Wall Street is largely convinced that the American economy will avoid a recession, with stocks climbing higher week after week thanks to this optimism. Yet consumers on the ground are looking increasingly shaky, pushing confidence barometers into unhealthy territory.
A few times this year recession indicators have flashed a warning. The yield curve inverted and then promptly righted itself. And the White House’s tariff plans led the likes of JPMorgan’s Jamie Dimon to warn economic contraction can’t be taken off the table.
This week came another warning: The Conference Board’s Expectations Index, which analyzes the short-term outlook for income, business, and labor market conditions—decreased by a further 1.3 points to 73.4. The benchmark triggering a recession warning is a reading of 80.
Consumer confidence dropped “sharply” in September, the organization wrote. Its Consumer Confidence Index declined to 94.2 in September from 97.8 in August, while the Present Situation Index (based on consumers’ assessments of business and labor market conditions) fell seven points to 125.4. Both indexes are measures against a 100-point benchmark recorded in 1985.

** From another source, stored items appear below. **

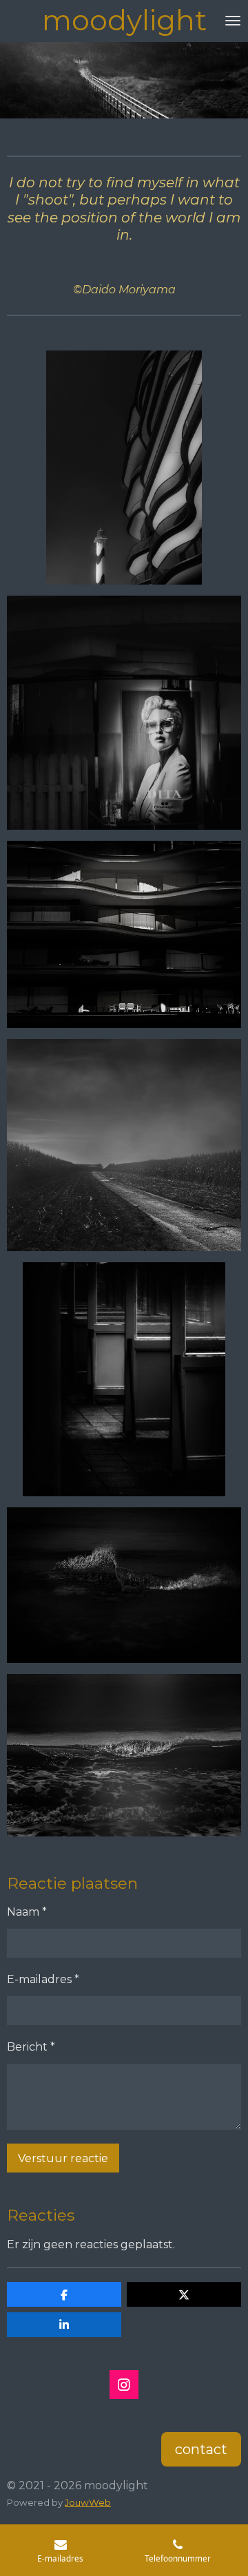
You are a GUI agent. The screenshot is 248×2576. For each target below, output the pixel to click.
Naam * (27, 1911)
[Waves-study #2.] (124, 1755)
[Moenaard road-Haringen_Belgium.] (124, 1145)
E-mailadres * (43, 1979)
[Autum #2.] (124, 1379)
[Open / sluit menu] (233, 21)
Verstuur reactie (63, 2158)
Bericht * (31, 2046)
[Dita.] (124, 712)
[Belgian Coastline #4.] (124, 934)
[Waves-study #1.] (124, 1585)
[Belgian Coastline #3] (124, 467)
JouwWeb (88, 2502)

If there’s one part of the economy that analysts don’t want to see weakening, it’s consumers. This week regional Fed President Beth Hammack highlighted that Wall Street’s expectations of solid business performance were derived from stable consumer spending. Indeed, the likes of Bank of America CEO Brian Moynihan have expressed their surprise and optimism given that American consumers have fared so well in the past couple of years, and have continued to drive the economy as a result.